- [What you have to do]: Look through the records below, and whenever a line contains "Social", copy it.

- [Provided data]:
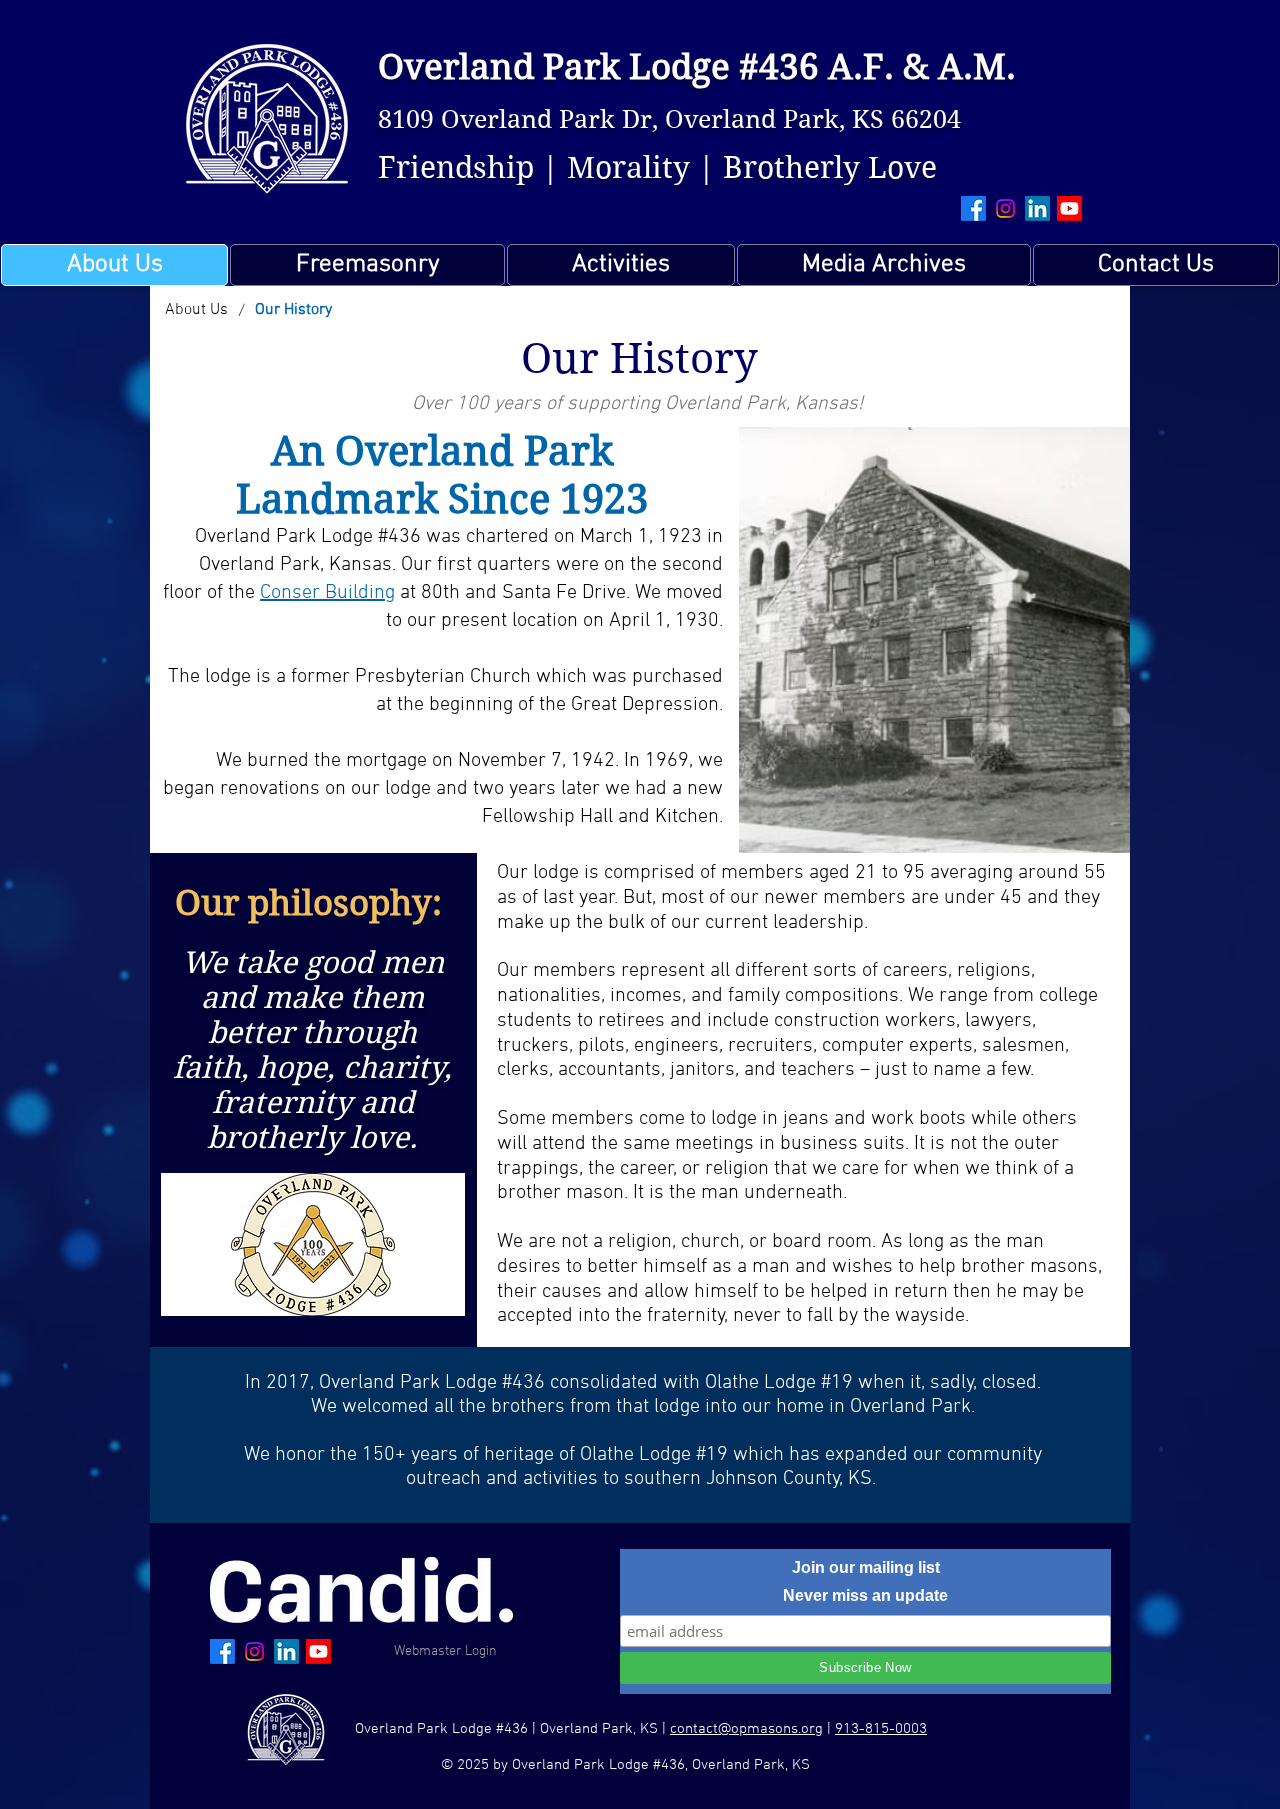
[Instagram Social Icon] (1005, 208)
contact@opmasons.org (746, 1729)
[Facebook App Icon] (973, 208)
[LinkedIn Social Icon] (1037, 208)
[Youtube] (1069, 208)
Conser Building (327, 593)
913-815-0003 (881, 1729)
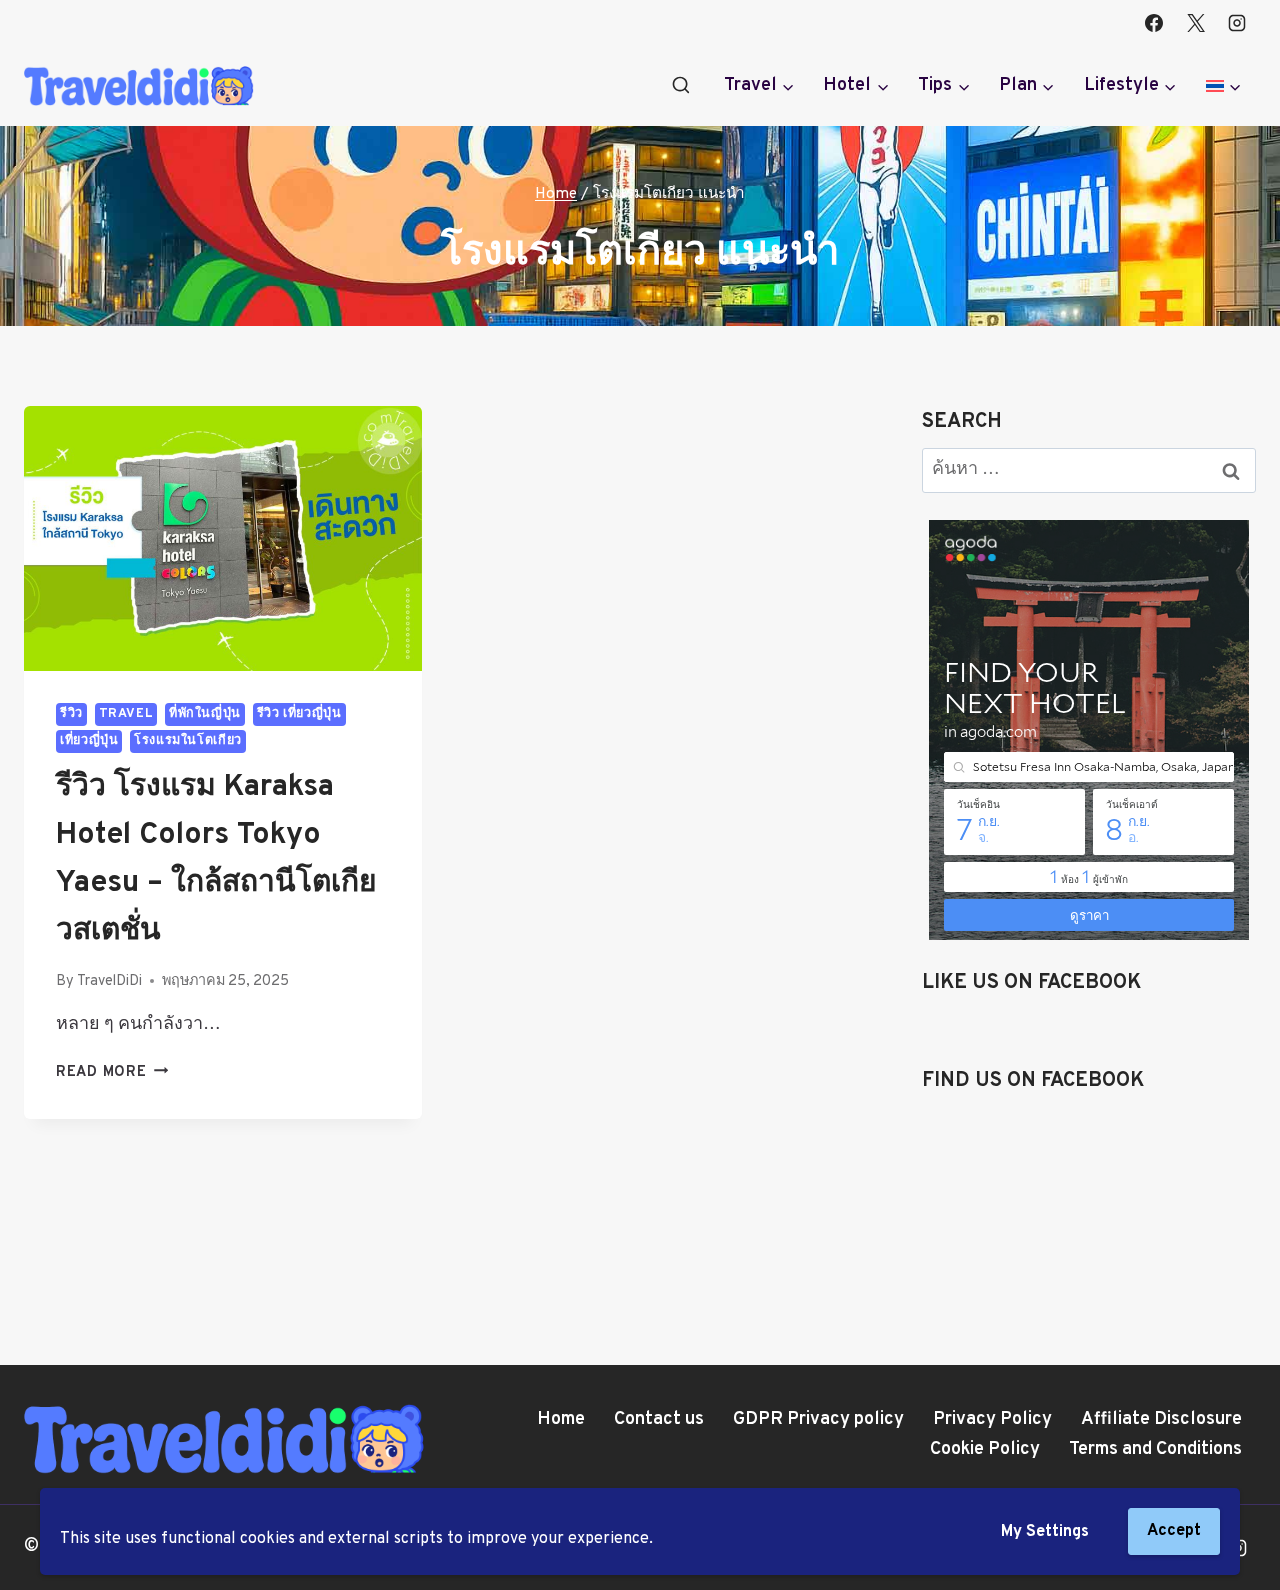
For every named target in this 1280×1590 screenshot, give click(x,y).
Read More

- [Response area]:
[Instagram Social Icon] (1005, 208)
[LinkedIn Social Icon] (1037, 208)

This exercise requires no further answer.